# AUSGEWÄHLTER AUSZUG
☆ ☆ ☆ ☆ ☆ ☆ ☆
Je später der Abend, umso dümmer die Ideen, wobei Kyle es auf einen Rückfall in die Kindheit beschränkte. Da ich ja nie „so einen heidnischen Unsinn“ an Halloween machen durfte, war mir „Apple Bobbing“ sogar neu. Er stellte eine Waschwanne mit Wasser auf den Boden und warf einen Apfel hinein. Aufgabe war es nun vor der Wanne knieend den Apfel mit den Zähnen aus dem Wasser zu angeln. Da wir nur zu zweit und mit einer Wanne waren, ging es also gegen die Uhr, wer von uns schneller war.
Am Ende hieß der lachende und in seine Kindheit zurückversetzte Sieger Kyle, während ich zwar auch über das Spektakel lachte, aber mit dem bitteren Beigeschmack, mal wieder zu merken, was ich in meiner Kindheit und Jugend so alles an Spaß verpasst hatte und nun in meinen 20ern nachholen durfte.


Sonntag, 01.11.2020

Vom Wetter hatten wir großes Glück. Um diese Zeit konnte es hier auch schon schneien. Okay, die Temperaturen waren verglichen zu den über 50°F von gestern deutlich frischer und nur noch knapp über dem Gefrierpunkt. Also könnte es das theoretisch auch heute, aber der Morgen war sonnig. Weil Kyle auch Skater war, fuhren wir nach dem Frühstück direkt mit dem Auto los in den Grünstreifen um die Doppelstadt und drehten eine gemütliche 7-Meilen-Runde auf Inlinern um Lake Callhoun und Lake Harriet.
☆ ☆ ☆ ☆ ☆ ☆ ☆
(Zeilen dazu, wo die Ziele erscheinen)

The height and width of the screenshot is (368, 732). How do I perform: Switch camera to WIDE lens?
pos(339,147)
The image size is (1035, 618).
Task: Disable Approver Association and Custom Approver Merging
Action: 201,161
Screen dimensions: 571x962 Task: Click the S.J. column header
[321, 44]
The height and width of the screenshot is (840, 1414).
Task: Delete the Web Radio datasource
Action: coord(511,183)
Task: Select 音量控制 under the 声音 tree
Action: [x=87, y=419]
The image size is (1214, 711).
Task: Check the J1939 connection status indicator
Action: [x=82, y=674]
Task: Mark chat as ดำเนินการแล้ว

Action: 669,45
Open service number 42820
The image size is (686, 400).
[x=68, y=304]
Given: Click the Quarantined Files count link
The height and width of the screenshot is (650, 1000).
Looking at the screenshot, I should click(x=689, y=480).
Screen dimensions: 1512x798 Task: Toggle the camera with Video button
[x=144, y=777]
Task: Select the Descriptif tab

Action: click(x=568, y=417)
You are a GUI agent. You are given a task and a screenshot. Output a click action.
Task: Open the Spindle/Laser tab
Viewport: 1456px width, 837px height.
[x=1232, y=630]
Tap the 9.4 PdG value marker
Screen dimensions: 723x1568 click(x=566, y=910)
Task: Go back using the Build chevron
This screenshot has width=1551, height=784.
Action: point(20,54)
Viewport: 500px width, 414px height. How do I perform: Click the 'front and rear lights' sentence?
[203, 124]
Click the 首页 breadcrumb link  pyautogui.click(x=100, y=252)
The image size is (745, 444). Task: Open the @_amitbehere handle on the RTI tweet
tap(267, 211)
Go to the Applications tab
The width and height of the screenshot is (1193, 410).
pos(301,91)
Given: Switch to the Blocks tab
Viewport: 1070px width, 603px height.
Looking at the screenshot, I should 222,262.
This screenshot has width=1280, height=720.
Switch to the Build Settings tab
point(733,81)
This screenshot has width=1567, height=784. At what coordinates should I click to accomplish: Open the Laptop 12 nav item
☆ ☆ ☆ ☆ ☆ ☆ ☆
# DEINE AUFGABE
Wie viele Meilen umfasste laut dem Auszug die Inliner-Runde um Lake Callhoun und Lake Harriet?

# ANTWORT UNTEN
Die Runde war 7 Meilen lang.